Liquidation levels are statistical estimates based on historical data and real-time data provided by some crypto exchanges.
You can select the instrument, time, leverage level (high / medium / low), and adjust the visualization using the Line and Bubble sliders.
Liquidation levels are aggregated from data from various exchanges.

In my opinion, this information is more convenient to view on TradingView: the visualization is better there.
Liquidation Map Page (liquidation map)
Various combinations of leverage and time frames form liquidation clusters. The density of the clusters can influence price movement when a level is reached.
On the Liquidation Map page, you can find an excellent liquidation map of positions on the BTC/USDT perp across various exchanges for 1 / 30 / 90 / 180 days and for a year.
The chart shows estimated information about the cumulative (total) liquidation leverage of shorts or longs (the curve), and also shows the liquidation distributions of 10x / 25x / 50x / 100x leverage (vertical bars). In addition, the map displays the current BTC price.
Note the presence of a slider under the chart, which when scrolled makes it possible to move liquidation levels closer to or farther from the current price, allowing you to assess the situation at the moment.

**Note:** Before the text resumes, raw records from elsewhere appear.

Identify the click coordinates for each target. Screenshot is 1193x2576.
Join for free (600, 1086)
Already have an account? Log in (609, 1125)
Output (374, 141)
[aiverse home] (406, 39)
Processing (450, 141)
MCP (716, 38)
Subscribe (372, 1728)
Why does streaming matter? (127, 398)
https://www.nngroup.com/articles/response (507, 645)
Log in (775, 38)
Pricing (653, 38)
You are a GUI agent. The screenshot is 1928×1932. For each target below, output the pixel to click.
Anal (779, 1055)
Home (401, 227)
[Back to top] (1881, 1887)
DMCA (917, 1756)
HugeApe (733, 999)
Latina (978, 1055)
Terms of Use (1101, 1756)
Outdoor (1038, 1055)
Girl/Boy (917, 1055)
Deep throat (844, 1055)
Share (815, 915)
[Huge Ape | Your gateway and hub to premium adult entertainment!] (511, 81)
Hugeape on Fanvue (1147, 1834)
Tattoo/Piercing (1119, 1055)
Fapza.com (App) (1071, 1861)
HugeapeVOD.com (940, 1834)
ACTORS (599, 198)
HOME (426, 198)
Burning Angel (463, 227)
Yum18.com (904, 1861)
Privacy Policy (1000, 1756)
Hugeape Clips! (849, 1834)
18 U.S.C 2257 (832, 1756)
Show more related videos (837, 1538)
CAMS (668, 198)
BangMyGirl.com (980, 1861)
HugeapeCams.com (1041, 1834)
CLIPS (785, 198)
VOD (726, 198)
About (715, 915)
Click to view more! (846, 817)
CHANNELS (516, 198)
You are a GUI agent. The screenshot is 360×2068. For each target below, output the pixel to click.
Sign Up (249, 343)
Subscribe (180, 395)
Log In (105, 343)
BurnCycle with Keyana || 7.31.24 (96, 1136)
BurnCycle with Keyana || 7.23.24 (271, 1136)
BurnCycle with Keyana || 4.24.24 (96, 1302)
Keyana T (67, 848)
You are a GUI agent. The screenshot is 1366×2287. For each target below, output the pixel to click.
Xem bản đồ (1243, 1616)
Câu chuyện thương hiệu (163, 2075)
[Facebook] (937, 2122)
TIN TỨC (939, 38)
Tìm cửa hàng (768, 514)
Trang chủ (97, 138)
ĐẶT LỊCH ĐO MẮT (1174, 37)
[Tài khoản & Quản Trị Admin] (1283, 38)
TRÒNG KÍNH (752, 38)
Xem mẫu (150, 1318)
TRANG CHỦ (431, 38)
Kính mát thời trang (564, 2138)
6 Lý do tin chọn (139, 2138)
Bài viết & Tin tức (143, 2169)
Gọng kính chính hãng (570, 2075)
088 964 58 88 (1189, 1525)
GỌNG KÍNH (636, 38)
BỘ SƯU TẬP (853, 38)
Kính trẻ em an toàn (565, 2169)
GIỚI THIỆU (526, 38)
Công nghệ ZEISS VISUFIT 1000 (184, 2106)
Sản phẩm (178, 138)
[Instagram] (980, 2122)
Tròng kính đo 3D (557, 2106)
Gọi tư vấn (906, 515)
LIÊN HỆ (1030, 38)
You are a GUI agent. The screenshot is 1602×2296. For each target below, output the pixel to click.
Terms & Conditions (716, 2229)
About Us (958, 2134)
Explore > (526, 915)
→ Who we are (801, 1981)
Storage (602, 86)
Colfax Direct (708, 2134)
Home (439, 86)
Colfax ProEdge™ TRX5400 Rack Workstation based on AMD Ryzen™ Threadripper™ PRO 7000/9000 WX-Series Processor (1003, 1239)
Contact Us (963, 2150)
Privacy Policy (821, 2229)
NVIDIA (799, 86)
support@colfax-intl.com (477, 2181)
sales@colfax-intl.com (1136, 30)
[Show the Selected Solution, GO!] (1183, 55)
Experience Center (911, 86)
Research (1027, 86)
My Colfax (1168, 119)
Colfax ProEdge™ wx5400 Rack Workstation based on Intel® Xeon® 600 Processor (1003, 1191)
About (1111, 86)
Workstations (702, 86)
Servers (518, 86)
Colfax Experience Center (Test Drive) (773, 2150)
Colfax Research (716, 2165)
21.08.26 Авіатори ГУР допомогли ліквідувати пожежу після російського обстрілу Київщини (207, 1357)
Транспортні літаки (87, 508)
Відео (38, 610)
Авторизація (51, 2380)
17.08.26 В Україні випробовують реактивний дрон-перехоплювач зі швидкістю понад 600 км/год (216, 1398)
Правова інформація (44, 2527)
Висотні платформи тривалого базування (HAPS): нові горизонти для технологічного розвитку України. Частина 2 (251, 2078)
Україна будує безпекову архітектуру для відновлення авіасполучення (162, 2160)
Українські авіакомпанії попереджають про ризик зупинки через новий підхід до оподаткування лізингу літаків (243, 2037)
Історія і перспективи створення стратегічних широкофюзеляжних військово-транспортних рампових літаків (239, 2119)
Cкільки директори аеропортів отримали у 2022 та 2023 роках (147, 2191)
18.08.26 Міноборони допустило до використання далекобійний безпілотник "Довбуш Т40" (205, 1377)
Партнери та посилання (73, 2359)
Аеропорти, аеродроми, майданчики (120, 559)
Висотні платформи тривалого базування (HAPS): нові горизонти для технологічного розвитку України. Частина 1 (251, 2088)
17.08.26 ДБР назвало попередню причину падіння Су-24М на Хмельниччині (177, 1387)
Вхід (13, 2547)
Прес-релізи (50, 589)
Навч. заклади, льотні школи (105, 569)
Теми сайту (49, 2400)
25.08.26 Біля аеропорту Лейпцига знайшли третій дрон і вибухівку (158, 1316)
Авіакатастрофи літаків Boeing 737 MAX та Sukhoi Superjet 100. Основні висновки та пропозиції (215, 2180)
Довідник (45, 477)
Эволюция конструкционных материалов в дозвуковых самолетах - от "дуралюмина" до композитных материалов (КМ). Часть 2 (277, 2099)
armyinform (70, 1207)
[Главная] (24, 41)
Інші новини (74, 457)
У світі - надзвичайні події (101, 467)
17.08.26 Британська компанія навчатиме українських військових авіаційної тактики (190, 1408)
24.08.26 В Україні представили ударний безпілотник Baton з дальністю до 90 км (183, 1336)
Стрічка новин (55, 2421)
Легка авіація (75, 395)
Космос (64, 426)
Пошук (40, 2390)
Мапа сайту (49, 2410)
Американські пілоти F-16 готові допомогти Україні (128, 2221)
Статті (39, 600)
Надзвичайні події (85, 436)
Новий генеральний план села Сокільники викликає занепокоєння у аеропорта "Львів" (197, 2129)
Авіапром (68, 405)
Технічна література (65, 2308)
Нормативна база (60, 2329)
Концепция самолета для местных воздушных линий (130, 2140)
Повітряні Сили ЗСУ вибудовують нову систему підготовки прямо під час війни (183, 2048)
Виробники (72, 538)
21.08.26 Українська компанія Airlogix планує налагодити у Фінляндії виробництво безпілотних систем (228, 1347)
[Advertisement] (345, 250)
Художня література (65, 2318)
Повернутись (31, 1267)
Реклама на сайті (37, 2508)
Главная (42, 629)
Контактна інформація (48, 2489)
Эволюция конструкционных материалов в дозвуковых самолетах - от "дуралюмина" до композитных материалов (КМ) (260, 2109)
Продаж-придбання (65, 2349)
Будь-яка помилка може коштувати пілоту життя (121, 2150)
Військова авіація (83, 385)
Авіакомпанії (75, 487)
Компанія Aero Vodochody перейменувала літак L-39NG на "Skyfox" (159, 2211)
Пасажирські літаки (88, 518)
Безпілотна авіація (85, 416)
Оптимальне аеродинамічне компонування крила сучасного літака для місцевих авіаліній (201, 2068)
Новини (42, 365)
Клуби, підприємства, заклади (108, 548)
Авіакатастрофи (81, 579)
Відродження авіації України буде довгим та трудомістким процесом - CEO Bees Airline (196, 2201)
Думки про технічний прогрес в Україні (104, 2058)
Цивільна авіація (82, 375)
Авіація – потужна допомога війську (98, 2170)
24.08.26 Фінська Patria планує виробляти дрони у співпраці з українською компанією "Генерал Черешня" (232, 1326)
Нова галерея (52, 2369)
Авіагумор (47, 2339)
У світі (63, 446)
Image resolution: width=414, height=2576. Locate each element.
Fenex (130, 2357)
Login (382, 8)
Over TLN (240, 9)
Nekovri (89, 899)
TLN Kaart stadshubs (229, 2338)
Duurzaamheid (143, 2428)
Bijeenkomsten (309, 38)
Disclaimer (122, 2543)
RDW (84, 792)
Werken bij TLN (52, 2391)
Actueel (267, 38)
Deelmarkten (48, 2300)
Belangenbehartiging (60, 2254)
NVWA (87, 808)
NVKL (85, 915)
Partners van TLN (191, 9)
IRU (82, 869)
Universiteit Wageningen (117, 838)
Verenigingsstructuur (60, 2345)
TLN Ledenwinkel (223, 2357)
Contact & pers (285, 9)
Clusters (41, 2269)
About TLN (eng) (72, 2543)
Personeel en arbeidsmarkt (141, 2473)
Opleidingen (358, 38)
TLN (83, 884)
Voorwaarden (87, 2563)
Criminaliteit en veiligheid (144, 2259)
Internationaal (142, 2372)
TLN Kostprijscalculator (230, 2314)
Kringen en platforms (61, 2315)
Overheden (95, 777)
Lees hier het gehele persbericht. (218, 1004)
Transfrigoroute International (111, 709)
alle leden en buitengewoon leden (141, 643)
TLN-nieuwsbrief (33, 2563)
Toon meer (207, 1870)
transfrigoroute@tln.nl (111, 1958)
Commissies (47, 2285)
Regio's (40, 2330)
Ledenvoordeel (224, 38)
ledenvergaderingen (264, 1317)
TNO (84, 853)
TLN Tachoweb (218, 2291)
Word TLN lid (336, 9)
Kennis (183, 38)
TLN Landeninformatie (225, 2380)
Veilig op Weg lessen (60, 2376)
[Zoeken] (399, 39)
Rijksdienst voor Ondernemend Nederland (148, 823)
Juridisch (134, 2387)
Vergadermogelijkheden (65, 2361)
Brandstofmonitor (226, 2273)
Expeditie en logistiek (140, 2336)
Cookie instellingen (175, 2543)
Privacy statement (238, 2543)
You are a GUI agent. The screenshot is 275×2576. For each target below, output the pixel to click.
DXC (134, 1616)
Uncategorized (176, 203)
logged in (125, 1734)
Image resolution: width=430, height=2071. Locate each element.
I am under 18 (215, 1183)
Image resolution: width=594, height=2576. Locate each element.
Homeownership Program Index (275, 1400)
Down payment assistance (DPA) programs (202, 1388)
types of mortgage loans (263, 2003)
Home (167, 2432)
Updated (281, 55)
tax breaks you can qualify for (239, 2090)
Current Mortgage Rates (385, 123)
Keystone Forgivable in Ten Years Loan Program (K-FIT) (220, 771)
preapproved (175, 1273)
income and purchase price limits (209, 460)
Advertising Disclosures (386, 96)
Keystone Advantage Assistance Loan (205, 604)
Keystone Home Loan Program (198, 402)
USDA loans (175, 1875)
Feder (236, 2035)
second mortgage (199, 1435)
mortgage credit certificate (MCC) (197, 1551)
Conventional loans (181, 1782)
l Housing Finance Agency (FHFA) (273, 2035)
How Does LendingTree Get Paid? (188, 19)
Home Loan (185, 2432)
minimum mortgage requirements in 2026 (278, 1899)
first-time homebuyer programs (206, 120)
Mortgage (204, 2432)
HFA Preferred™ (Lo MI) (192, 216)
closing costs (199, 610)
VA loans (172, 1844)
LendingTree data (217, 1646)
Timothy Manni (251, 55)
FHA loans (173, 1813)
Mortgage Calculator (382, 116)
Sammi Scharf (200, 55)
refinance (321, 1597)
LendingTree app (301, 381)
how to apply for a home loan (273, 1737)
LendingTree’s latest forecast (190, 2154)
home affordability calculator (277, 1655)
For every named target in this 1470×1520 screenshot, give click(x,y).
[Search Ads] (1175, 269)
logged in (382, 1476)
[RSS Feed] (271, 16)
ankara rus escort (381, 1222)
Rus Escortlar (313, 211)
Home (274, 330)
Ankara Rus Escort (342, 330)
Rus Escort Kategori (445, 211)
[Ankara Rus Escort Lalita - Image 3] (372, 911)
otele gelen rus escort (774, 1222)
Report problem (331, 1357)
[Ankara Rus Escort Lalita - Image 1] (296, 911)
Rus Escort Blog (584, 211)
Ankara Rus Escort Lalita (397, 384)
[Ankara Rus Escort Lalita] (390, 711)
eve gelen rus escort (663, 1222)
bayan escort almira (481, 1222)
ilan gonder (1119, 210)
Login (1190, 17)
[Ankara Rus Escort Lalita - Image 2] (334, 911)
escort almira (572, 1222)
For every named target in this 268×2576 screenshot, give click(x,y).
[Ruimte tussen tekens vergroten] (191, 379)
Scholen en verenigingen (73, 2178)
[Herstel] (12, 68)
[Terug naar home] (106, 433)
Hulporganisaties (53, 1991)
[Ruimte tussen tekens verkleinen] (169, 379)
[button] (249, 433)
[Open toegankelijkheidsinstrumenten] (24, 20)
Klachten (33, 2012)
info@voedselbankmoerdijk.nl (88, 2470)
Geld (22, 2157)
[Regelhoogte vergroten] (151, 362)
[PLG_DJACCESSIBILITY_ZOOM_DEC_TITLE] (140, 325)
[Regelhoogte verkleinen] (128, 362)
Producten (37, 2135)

The next chart, the “Exchanges” liquidation map, is a complete analogue of the previous one. The difference is that you can select the instrument, but you cannot select the exchange at the same time.

The last chart on this page is a liquidation map on the decentralized Hyperliquid platform:

Liquidation HeatMap Page (liquidation map)
This liquidation heat map is quite informative. You can see liquidation levels on the BTC chart across different exchanges if “Pair” is selected (top left). If “Symbol” is selected, then you can choose a pair to build the liquidation heat map.
On the heat map, you can disable the display of the liquidation level (leverage) and the price chart. You can also enable the liquidation map (on the right), but only when the “Pair” chart is selected.
The “Liquidity Threshold” slider is designed to highlight the most important liquidity clusters for estimated liquidation.

At the top of the page, you can choose the model type (1 / 2 / 3). The difference is in the visualization of the liquidation heat map. In addition, enabling the cluster liquidation map is possible only in model 1.
Cryptocurrency Liquidation Max Pain Page (cryptocurrency liquidations max loss price)
This page makes it possible to compare the current price with the max pain price of buy and sell liquidations. You can also see the distance the quote needs to travel to the strongest liquidation level, where the greatest number of players will be left without money.

TradingView Indicators
On the TradingView platform you can find a large number of liquidation indicators that in one form or another duplicate liquidation charts (cluster or heatmap charts).
For example, the Dynamic Liquidity HeatMap Profile indicator by BigBeluga builds similar cluster charts. True, it takes the information not from exchanges, but on the basis of traders' likely behavior.

In turn, the Liquidation Levels indicator by Leviathan shows liquidation levels based on objective exchange data.

We will examine the most powerful liquidation indicators on TradingView in more detail in another article.
Conclusion
Liquidations strengthen the move in the impulse phase and reverse the price from the balance boundary.
In order not to become a victim of liquidation and not to look for money to replenish the deposit, it is necessary to carefully monitor:
- the leverage level (the lower it is, the smaller the chance of liquidation)
- the levels of total and maintenance margin and the liquidation price
- the heatmap, open interest, etc. to assess liquidation risk.
A complex stop (for example, one made up of three equal parts) helps quite well, reducing the loss and pushing the liquidation price farther away with the same financial risk.
Every day traders analyze or simply discuss cryptocurrency futures liquidations. What they are and why they are needed is covered in this article.